The world is back in the early 1900s, when strongmen ruled and imperialism was the order of the day. Empire-building through might was the norm until World War II established a single power as the world industrial and economic hegemon with a military to match. That country was the US, with the Soviet Union and its Eastern European vassals as the main adversary.

US ascendancy

The US began its ascendancy to world hegemon after the 1898 Spanish-American War, when it began its own imperial expansion in the Western Hemisphere — and also took possessions such as the Philippines and Guam in the Pacific.

In World War I, the US came to the rescue or the United Kingdom and France — both imperial powers at the time — to push back the German Kaiser.

World War II ended with the destruction of Western Europe and much of the Asian Pacific — apart from countries such as Australia and New Zealand that were fortunate to avoid much of the aggression of Japan.

However, the key beneficiary of the war was the US. The US was untouched by World War II apart from the raid on Pearl Harbor in 1941 that dragged it into the conflict despite its reluctance.

Monroe Doctrine

Before all this, the US had been an isolationist power. In 1823, it adopted the Monroe Doctrine, which effectively stated it was supreme in the Western Hemisphere.
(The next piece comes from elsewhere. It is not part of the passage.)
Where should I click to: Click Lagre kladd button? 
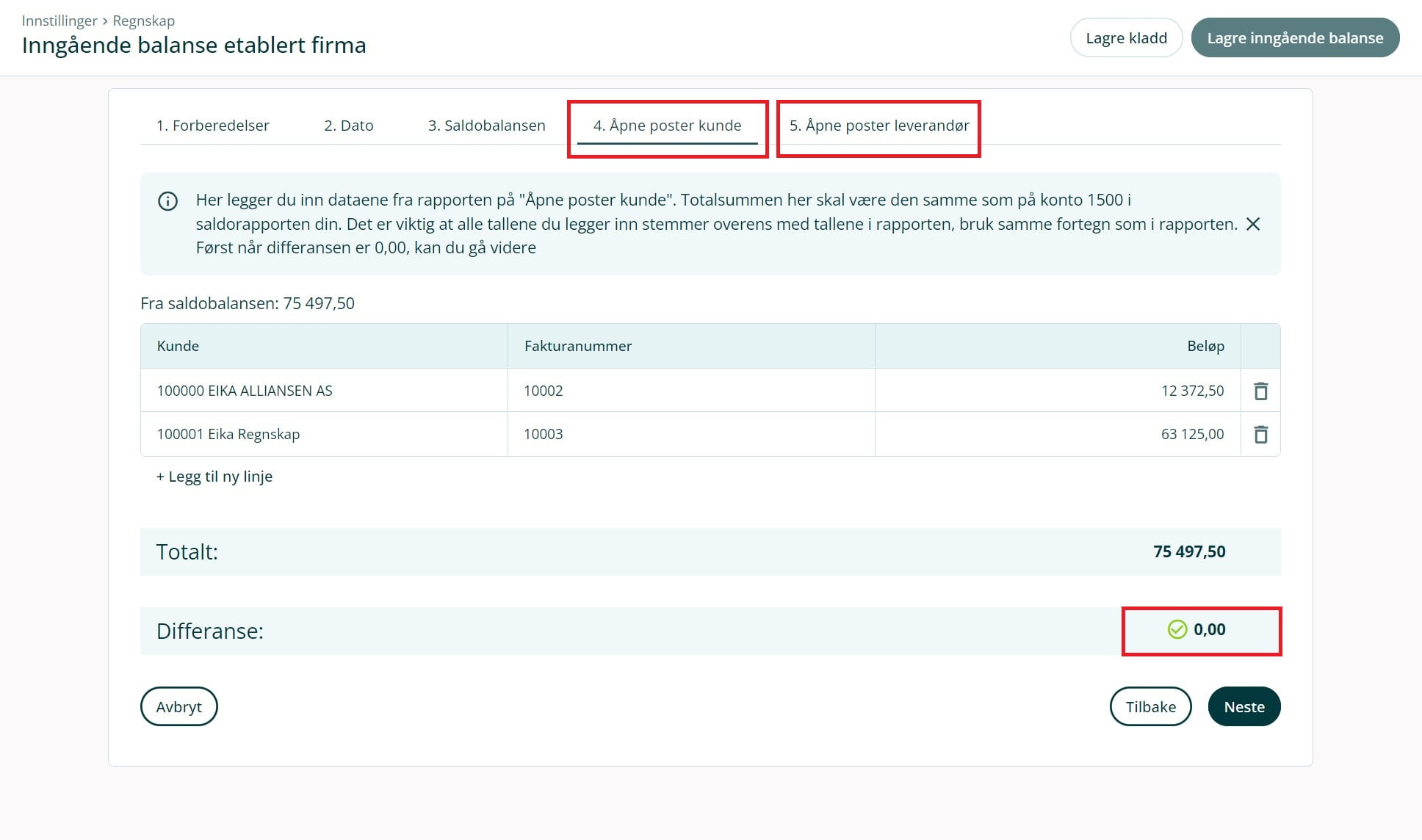click(x=1125, y=38)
It was a reluctant interventionist in World War I. However, the entry of US troops in World War I gave the advantage to the UK and France over Germany and its allies. World War I was the beginning of the US’s march to world hegemon.
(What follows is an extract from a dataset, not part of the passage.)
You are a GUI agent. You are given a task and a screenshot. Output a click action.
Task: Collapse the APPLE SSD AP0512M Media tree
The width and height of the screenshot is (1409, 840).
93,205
Then World War II firmly established its status. The US — through industrial power that supplied allies with the weapons that won the war — used industrial might derived from the battlefield to rebuild the war-devastated world. That project of rebuilding war-destroyed Europe and Asia established the US as the supreme economic and industrial power.

Currency

From 1945, the US dollar became the world reserve currency. The US — with the humble acquiescence of allies such as the UK and France, which in reality were little more than vassals of a triumphant US after the war ended — established the institutions that established a new world order at Bretton Woods in 1944: the International Monetary Fund, the United Nations, the World Trade Organization, the World Bank, and then the North Atlantic Treaty Organization.

For 80 years, the world order led by Bretton Woods organisations and the dollar, which was essentially liquid capital backed by American might, decided the standard and quality of life for most of humanity. The dollar was an especially powerful tool of hegemony managed by another supremely powerful US bank: the Federal Reserve.

Mr. Trump’s impunity and swagger at Davos last week was simply a raw display of this US power.